Portman may be playing the titular protagonist and has championed the film through the myriad obstacles it faced in getting made, but Jane Hammond will not go down as one of the great ass-kicking female characters in cinema history. There’s some emotional impact to Jane’s tortured past, but her supposed transformation into a gun-toting damsel no longer in distress is underwhelming. The love triangle between Jane, Ham and Dan bogs the movie down in melodramatics instead of creating any fireworks and nothing unconventional comes of the dynamics between the three characters. The villain in a revenge western should get to chew a good deal of scenery, but McGregor has too little screen time and too little material to work with, unable to create a particularly intimidating or striking villain. With Padmé, Obi-Wan and Owen Lars in the same movie, it’s a mini Attack of the Clones reunion.
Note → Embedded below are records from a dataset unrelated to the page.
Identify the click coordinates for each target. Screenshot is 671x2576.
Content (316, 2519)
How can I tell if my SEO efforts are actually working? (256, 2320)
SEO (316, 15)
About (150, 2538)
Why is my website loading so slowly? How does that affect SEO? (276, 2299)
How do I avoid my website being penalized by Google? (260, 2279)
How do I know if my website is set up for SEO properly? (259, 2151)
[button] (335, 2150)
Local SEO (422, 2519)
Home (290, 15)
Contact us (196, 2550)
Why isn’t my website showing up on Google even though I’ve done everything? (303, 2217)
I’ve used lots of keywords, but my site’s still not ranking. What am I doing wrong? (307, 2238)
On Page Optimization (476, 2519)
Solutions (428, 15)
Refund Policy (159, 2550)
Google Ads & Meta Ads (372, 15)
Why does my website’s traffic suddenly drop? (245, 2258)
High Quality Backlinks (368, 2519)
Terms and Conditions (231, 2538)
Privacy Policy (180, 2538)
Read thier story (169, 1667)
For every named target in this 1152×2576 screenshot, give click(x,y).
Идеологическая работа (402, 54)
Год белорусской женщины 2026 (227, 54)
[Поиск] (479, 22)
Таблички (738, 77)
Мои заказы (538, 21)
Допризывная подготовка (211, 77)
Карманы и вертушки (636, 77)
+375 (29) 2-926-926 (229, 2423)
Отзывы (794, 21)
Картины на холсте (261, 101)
Jane Got a Gun has a round or two in the chamber: the climactic standoff brims with tension and the sombre atmosphere is sometimes effective. It is morbidly fascinating to read about how a straight-forward western got mired in so many production troubles and it is admirable that last-minute replacement director O’Connor was able to salvage it all. However, in the aftermath of this hullabaloo, all Jane Got a Gun has to show for it is mediocrity.
Summary: Dour and slow, Jane Got a Gun fails to make good on its promise of a fun genre piece starring a dynamic female lead.